━━━━━ Information shown
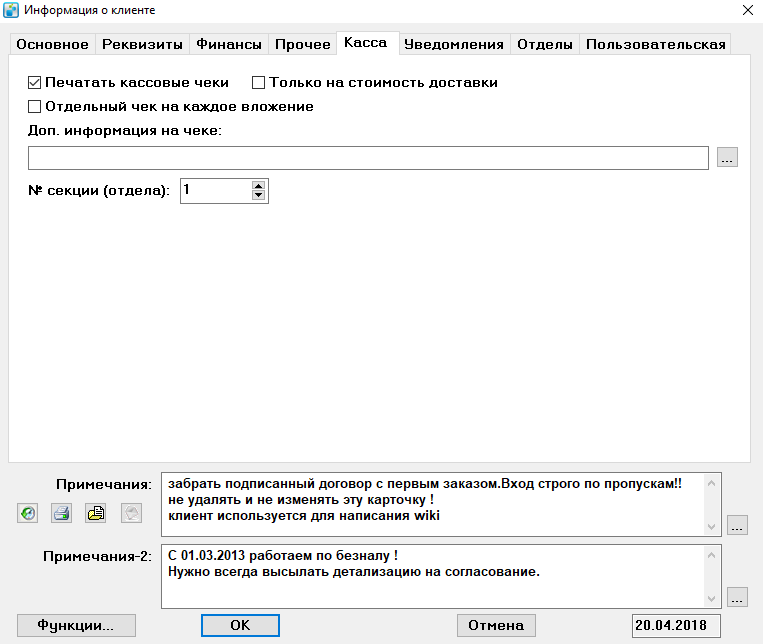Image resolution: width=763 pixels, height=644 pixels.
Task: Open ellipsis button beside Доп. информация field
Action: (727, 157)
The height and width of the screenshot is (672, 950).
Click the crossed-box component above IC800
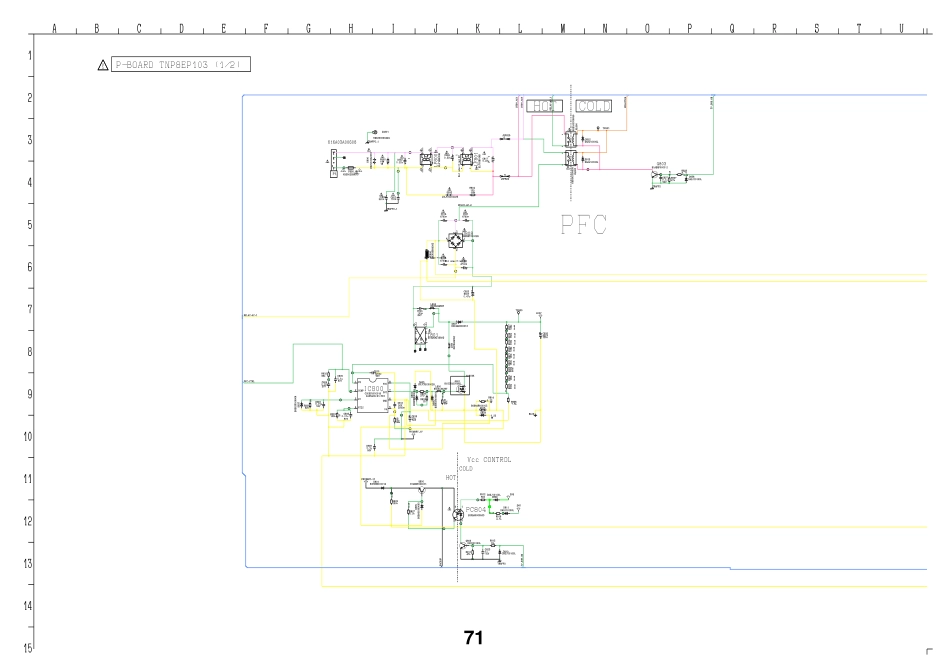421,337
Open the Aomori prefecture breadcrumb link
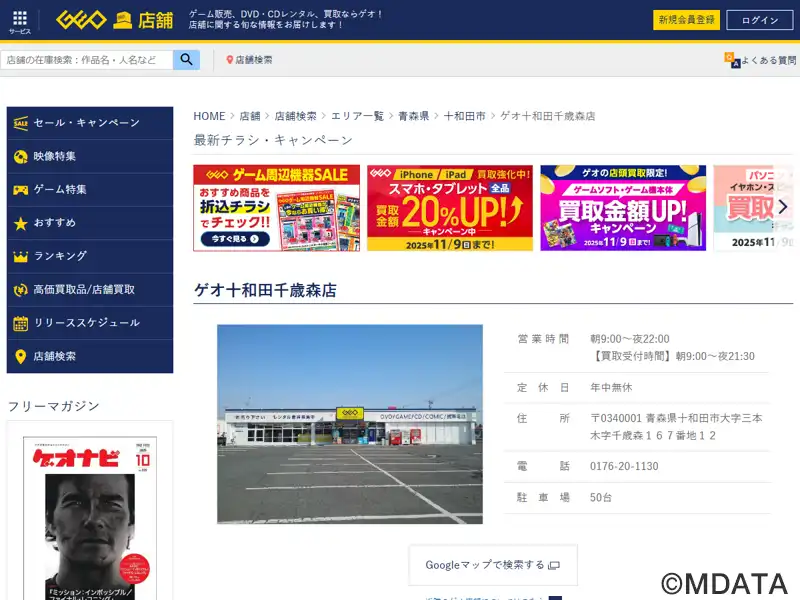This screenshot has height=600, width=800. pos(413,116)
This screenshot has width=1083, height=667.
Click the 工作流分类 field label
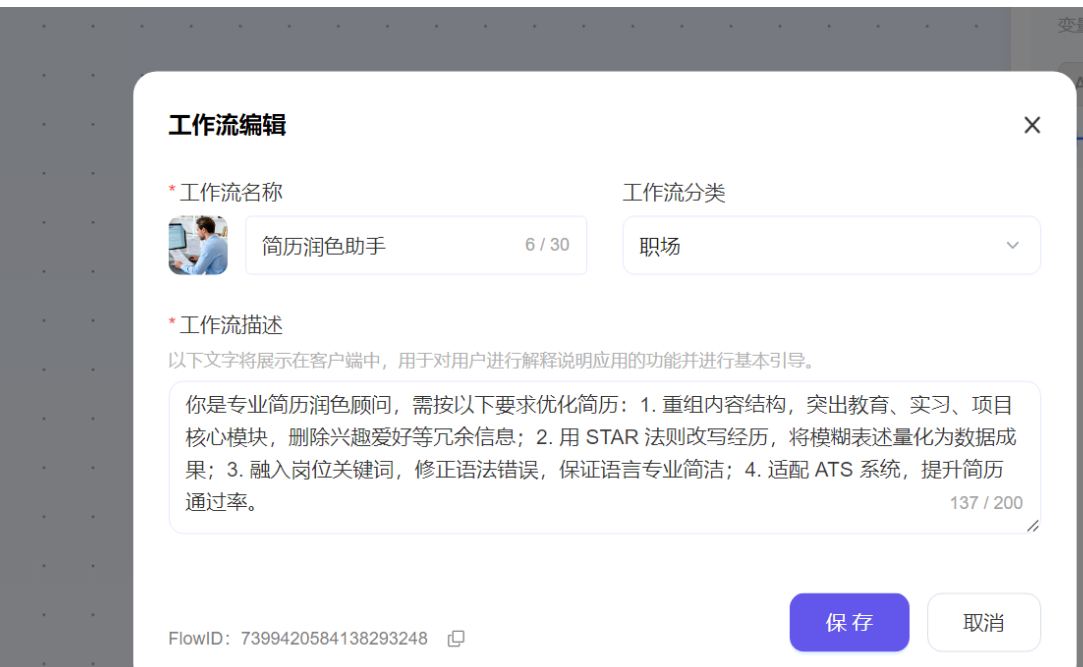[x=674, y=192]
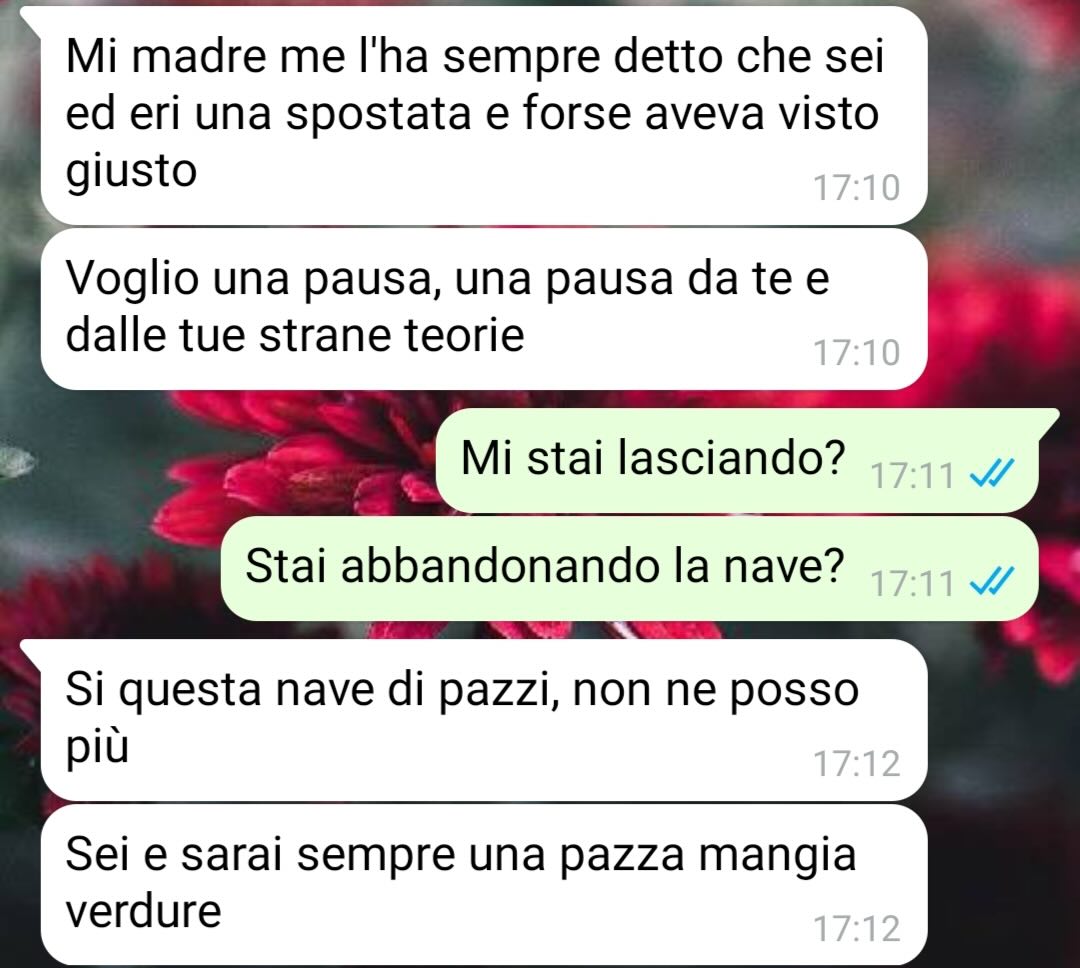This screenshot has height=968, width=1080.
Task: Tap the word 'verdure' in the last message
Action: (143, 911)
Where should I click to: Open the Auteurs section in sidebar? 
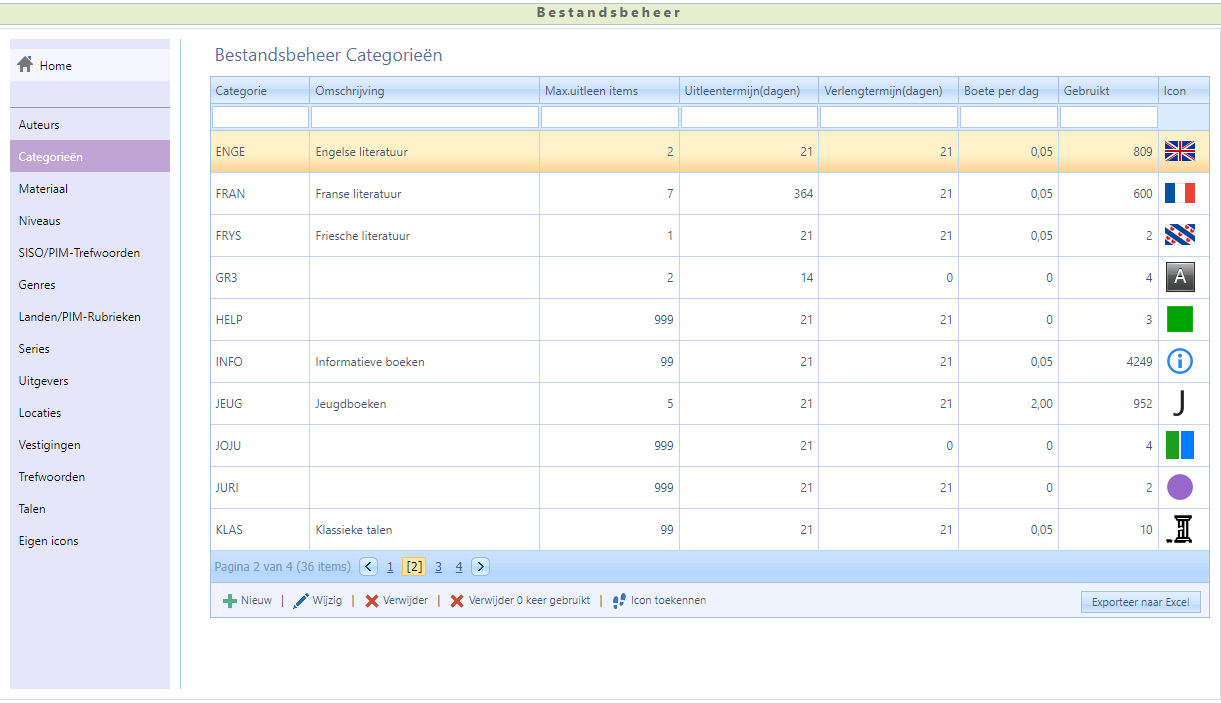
━━━━━━━━━━
About this exercise ▸
For this copy, leave pictures out and reproduce the lines from the one bearing "The height and" through the final line of the listing above, both ends included.

Answer to this problem ▸
The height and width of the screenshot is (672, 950).
Click the crossed-box component above IC800
421,337
Open the Aomori prefecture breadcrumb link
This screenshot has height=600, width=800. pos(413,116)
This screenshot has width=1083, height=667.
Click the 工作流分类 field label
[x=674, y=192]
This screenshot has height=968, width=1080.
Task: Tap the word 'verdure' in the last message
Action: (143, 911)
Where should I click to: Open the Auteurs section in sidebar? 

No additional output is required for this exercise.